TO DO – The lines from the first line of the entries through the line containing "Given: Switch to the Server Configuration tab" are to be repeated exactly, with both of those lines included.

::: EXERCISE DATA

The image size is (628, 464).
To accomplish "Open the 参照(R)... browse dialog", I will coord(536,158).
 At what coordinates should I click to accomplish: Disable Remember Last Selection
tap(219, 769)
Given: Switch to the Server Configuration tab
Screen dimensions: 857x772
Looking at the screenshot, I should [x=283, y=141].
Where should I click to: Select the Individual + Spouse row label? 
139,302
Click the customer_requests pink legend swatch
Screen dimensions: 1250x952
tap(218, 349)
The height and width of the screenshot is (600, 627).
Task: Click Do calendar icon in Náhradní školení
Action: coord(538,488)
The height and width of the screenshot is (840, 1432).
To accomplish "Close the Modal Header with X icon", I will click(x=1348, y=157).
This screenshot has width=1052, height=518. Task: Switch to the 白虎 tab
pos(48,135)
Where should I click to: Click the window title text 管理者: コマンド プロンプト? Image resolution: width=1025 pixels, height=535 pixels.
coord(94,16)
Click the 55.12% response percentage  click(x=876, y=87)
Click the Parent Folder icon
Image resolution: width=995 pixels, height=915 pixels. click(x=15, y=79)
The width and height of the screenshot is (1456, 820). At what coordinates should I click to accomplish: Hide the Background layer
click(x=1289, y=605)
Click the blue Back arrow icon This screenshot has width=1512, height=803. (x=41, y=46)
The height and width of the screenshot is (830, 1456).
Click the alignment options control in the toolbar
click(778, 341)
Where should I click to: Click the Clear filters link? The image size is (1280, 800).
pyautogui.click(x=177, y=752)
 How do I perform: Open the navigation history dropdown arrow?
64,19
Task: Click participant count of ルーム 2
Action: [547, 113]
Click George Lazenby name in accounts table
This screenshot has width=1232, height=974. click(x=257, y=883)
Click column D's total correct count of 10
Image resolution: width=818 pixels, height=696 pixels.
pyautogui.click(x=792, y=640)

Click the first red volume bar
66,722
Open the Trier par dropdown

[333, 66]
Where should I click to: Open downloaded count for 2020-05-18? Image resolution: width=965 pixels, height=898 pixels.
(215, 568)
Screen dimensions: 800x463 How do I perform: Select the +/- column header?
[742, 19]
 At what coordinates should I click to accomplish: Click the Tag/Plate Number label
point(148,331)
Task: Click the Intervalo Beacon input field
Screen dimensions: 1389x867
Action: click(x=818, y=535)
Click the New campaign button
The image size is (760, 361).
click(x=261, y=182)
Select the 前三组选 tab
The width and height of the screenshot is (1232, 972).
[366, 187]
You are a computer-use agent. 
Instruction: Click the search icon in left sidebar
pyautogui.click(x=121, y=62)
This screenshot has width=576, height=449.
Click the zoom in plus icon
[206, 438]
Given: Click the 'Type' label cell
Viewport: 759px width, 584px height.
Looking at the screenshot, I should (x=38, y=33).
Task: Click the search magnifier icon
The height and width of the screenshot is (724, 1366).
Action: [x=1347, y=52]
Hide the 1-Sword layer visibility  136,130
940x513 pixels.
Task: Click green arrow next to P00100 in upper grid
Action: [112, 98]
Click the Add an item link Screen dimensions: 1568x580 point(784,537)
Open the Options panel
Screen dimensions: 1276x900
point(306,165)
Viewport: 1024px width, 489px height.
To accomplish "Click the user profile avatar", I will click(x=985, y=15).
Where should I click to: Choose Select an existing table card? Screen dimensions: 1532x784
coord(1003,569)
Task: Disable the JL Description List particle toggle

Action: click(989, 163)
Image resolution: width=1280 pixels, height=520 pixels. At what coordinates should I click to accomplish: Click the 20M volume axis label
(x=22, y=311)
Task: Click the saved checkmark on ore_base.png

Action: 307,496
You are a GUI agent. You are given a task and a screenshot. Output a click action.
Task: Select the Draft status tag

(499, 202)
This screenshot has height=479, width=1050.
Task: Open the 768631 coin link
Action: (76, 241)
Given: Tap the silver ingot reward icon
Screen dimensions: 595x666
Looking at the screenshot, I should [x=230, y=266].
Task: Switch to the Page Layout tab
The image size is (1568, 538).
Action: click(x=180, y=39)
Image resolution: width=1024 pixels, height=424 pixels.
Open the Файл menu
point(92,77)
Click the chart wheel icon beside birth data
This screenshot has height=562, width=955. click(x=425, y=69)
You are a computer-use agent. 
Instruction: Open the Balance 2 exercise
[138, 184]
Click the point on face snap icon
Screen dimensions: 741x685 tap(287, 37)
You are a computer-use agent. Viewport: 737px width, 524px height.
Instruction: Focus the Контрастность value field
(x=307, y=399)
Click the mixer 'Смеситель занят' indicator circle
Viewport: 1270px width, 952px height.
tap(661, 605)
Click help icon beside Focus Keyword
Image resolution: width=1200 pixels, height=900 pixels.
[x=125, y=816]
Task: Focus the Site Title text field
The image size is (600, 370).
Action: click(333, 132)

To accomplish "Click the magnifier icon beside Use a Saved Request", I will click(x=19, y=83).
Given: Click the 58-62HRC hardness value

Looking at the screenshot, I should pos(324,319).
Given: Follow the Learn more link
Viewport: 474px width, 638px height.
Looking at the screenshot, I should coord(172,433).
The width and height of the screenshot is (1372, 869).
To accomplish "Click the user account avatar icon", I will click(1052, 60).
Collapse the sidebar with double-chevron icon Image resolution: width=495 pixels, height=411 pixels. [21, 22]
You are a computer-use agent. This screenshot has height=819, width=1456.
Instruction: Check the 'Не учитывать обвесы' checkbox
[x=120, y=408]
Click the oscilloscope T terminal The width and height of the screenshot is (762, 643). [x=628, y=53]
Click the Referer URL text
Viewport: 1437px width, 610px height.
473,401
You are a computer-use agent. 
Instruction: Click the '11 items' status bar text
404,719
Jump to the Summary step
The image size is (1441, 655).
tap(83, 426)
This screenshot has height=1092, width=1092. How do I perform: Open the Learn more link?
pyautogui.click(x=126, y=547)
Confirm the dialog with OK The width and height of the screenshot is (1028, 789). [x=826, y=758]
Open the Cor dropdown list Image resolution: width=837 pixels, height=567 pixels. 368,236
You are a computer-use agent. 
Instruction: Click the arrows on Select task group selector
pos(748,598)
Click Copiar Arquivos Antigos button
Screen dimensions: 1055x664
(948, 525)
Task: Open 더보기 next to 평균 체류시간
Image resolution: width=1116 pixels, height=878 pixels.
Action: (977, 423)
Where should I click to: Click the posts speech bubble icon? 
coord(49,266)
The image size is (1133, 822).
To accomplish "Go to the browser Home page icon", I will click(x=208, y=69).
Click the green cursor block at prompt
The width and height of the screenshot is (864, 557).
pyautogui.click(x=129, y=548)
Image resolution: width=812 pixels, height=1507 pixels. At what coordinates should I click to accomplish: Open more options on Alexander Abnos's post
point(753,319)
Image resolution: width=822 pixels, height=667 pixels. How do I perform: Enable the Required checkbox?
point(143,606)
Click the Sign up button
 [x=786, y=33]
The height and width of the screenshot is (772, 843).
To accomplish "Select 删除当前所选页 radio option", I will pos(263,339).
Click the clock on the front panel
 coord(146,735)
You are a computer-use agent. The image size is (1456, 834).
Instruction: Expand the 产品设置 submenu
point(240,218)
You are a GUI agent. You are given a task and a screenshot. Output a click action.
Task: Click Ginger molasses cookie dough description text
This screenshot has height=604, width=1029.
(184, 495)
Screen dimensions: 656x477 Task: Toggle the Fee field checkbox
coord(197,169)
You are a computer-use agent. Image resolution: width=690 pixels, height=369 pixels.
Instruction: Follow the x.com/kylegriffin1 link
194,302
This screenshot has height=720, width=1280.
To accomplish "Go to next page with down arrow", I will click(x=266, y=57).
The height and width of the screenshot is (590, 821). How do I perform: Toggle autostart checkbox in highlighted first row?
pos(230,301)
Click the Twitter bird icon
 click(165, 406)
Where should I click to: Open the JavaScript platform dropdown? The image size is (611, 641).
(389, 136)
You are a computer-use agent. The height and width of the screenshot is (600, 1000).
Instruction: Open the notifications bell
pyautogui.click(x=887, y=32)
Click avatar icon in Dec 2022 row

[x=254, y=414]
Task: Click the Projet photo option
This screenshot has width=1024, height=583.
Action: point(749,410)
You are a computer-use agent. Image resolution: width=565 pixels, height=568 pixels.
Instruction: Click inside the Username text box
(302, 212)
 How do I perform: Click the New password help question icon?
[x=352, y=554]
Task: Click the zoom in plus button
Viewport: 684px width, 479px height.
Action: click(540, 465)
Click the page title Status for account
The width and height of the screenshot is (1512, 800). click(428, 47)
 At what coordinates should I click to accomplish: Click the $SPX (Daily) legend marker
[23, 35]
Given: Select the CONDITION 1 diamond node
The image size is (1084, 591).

::::::

EXERCISE RESPONSE –
The image size is (628, 464).
To accomplish "Open the 参照(R)... browse dialog", I will coord(536,158).
 At what coordinates should I click to accomplish: Disable Remember Last Selection
tap(219, 769)
Given: Switch to the Server Configuration tab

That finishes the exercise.